Holocaust, Adolf Eichmann, Eichmann trial, holocaust, Jewish holocaust
Q. Did Jews come to your area?

A. Jews came in their masses from the Sudeten district. - Mahrisch-Ostrau is close to Silesia - from Troppau, Jaegerndorf, Albrechtsdorf, and all the Jews of that district fled after the annexation of Sudentenland to Germany. They came not only to Maehrisch-Ostrau, but also to other centres, from Karlsbad, Marienbad, Komotay, Teplitz- Schoenau, Aussig, Reichenberg, Leitmevitz, Lubositz and many other places. The Jews there, of whom there were thousands, from the days of Masaryk and Benes, were loyal Czechoslovakian citizens and it was clear that as Czechs and as Jews they were caught in a trap.
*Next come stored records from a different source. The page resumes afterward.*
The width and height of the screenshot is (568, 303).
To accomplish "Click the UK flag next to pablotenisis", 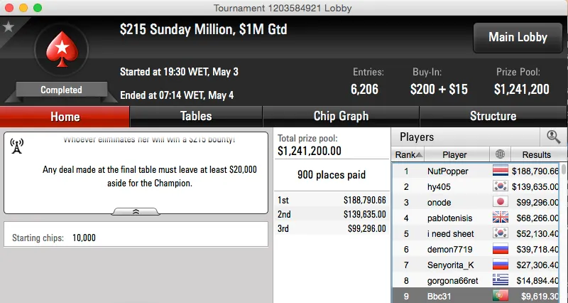I will coord(501,218).
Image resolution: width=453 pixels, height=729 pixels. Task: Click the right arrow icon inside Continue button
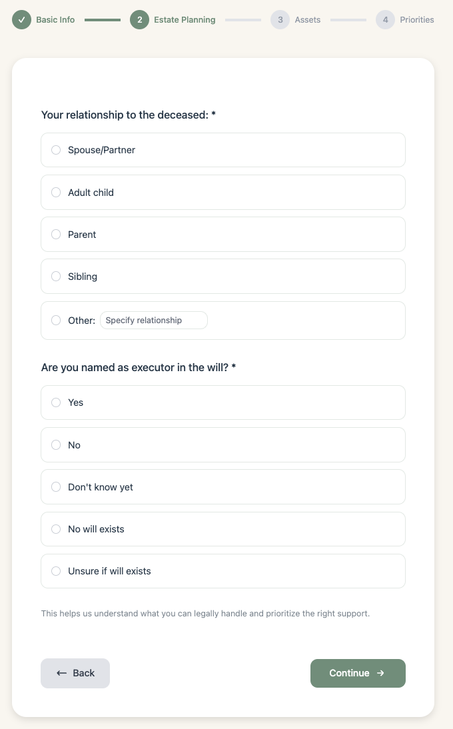click(x=381, y=673)
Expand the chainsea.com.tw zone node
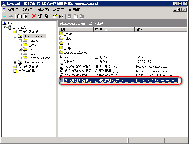 click(15, 62)
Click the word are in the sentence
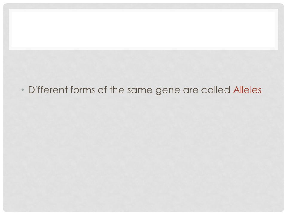This screenshot has width=287, height=215. click(190, 90)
They had no alternative - they came overnight and went over to the Czech zone, and a tragedy began, since despite the fact that according to the treaty between Germany and the new, truncated Czechoslovakia, despite the fact that they had the right of option, they were not given any option, and they were chased from place to place. It was impossible for them to live in the Czechoslovakian zone. At that stage, we already began the operation we called "Czechoslovak Transfer."

Q. Yes, we shall come back to that. Let us return now to Prague. You mentioned the Police Commissar Fuchs. Do you remember being summoned to appear before him?
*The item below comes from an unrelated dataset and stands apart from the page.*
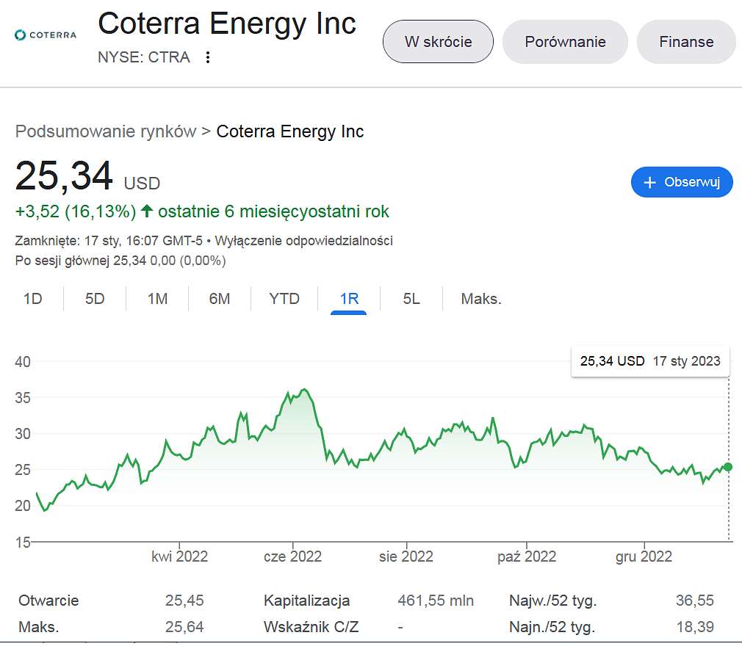Screen dimensions: 742x649
Task: Open the three-dot menu beside NYSE: CTRA
Action: pos(208,57)
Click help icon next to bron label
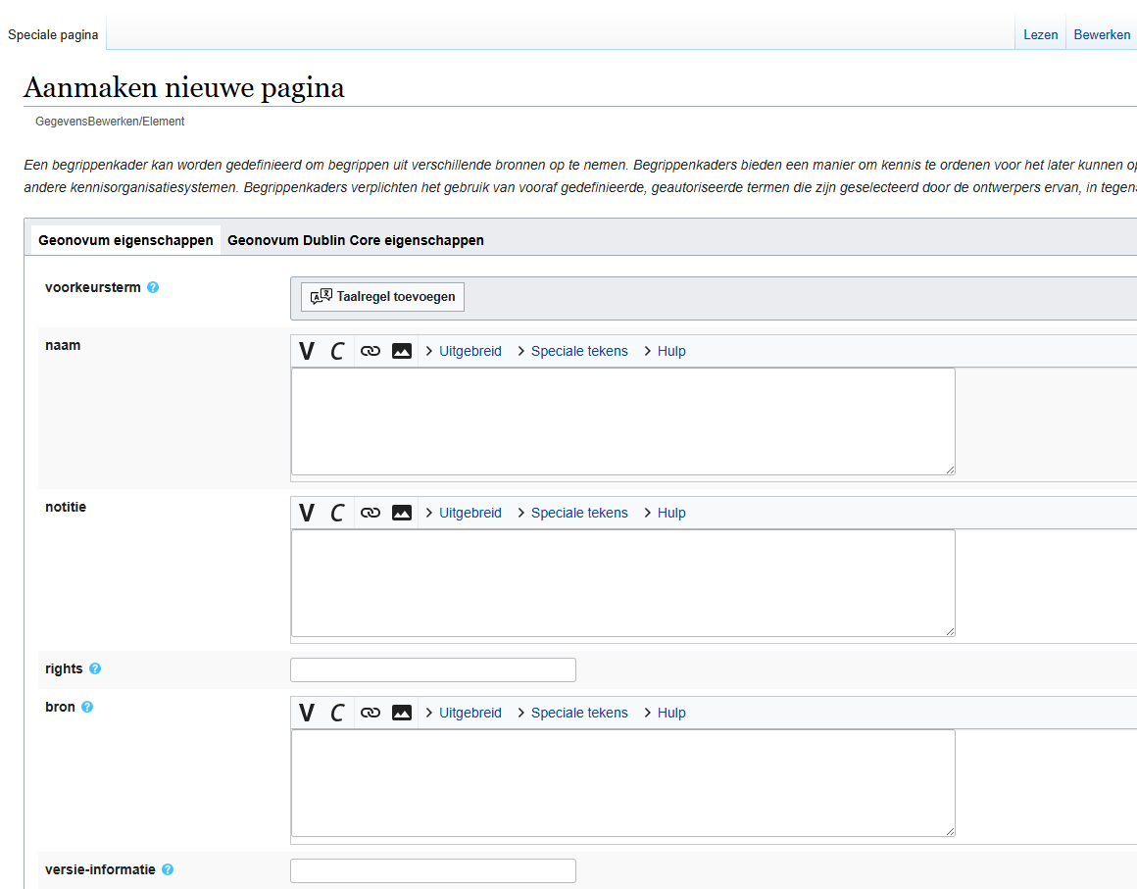Image resolution: width=1137 pixels, height=889 pixels. tap(87, 707)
A. That happened several weeks after we began working. And the tragedy, the most tragic factor, was the lack of time at our disposal. It began on 15 March 1939 and on 3 September 1939 came the declaration of war. Thus we had at our disposal only a period of some seven or eight months, and we felt already in March that not only was the danger of war approaching, but also that there was pressure on the part of the Gestapo just to get out, to get all the Jews out, to the extent possible. We then knew that it was only by means of illegal immigration to Palestine that we would be able to solve the problem.

Our special, tragic situation lay in this, that on the one hand we had obtained from the British part of a loan which they had given to the Czechs for the Czechoslovakian Transfer. We needed help from Palestine - we needed certificates. It was very difficult, owing to the fact that after 11 November 1938, it became necessary to allot the certificates mainly to Germany and Austria, for we were not yet in such a perilous situation and we did not obtain certificates in sufficient numbers. And thirdly, there was nevertheless a need, under pressure from the Gestapo to organize the illegal immigration which we began only at a very late stage.
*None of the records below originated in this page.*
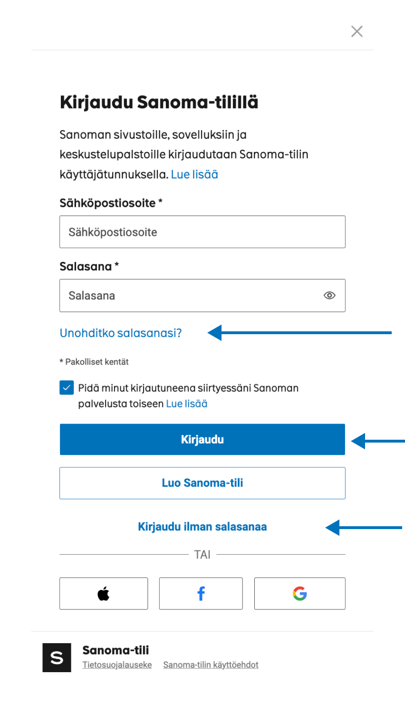Viewport: 405px width, 714px height.
Task: Click the Sähköpostiosoite input field
Action: point(202,232)
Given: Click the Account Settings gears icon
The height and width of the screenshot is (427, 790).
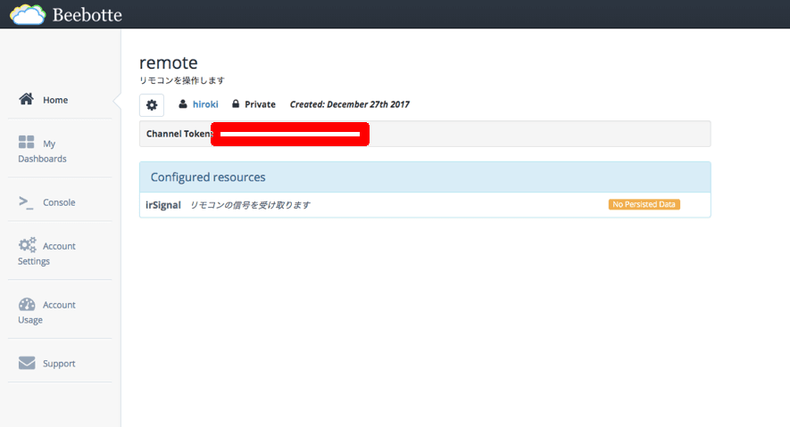Looking at the screenshot, I should tap(27, 245).
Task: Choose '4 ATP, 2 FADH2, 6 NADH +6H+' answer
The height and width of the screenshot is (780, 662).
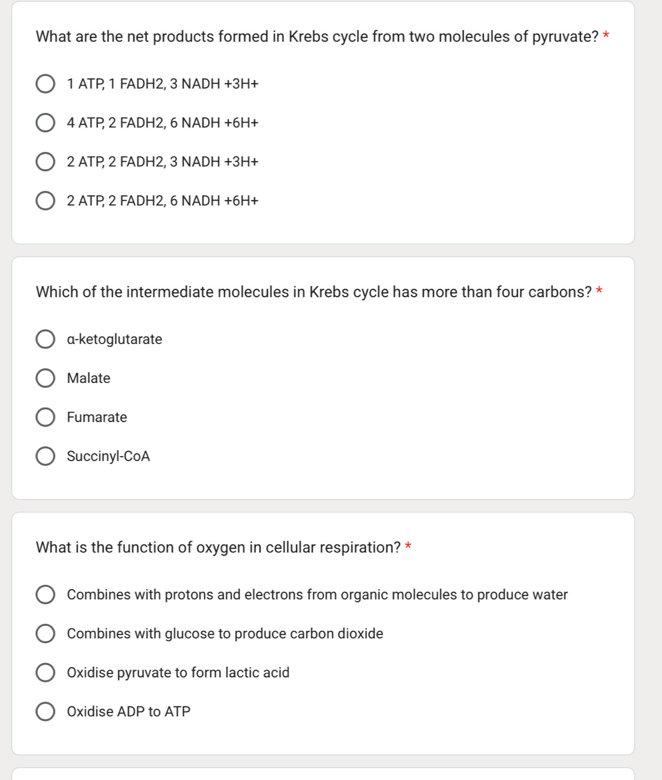Action: tap(45, 123)
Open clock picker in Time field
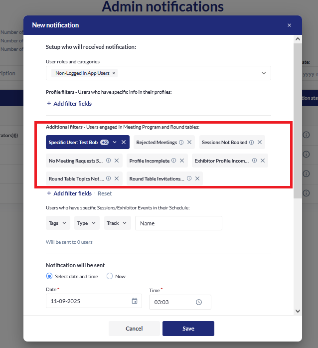 199,302
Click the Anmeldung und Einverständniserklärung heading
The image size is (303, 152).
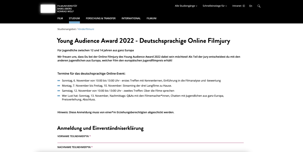click(100, 128)
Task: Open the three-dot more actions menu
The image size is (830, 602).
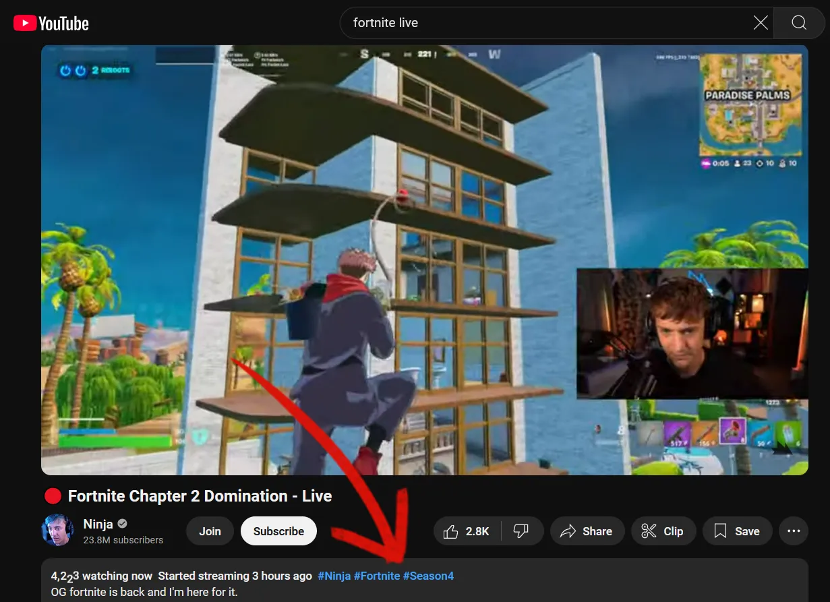Action: coord(794,531)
In order to organize illegal immigration on a large scale, we needed money. We did not need Czech money, which we had, but foreign exchange, foreign currency. There was no other possibility but to obtain the foreign currency from the Joint. We were helped mainly by Mr. Joseph Schwartz who at that time had moved to Paris. A conference of the Joint was to take place there, and we wanted to send a delegation to this conference in order to obtain funding for illegal transports.

Then Police Commissar Fuchs told Dr. Kafka that we could send three representatives to this conference in Paris. There was a combined meeting of the Jewish Community Council and the Zionist Organization. I presided over this meeting. It was very difficult to select the three delegates. We decided that Dr. Kafka should go on behalf of the community, Dr. Frantisek Friedmann as the financial expert, and I suggested sending Mrs. Marie Schmolka who was an outstanding social worker and a wonderful woman.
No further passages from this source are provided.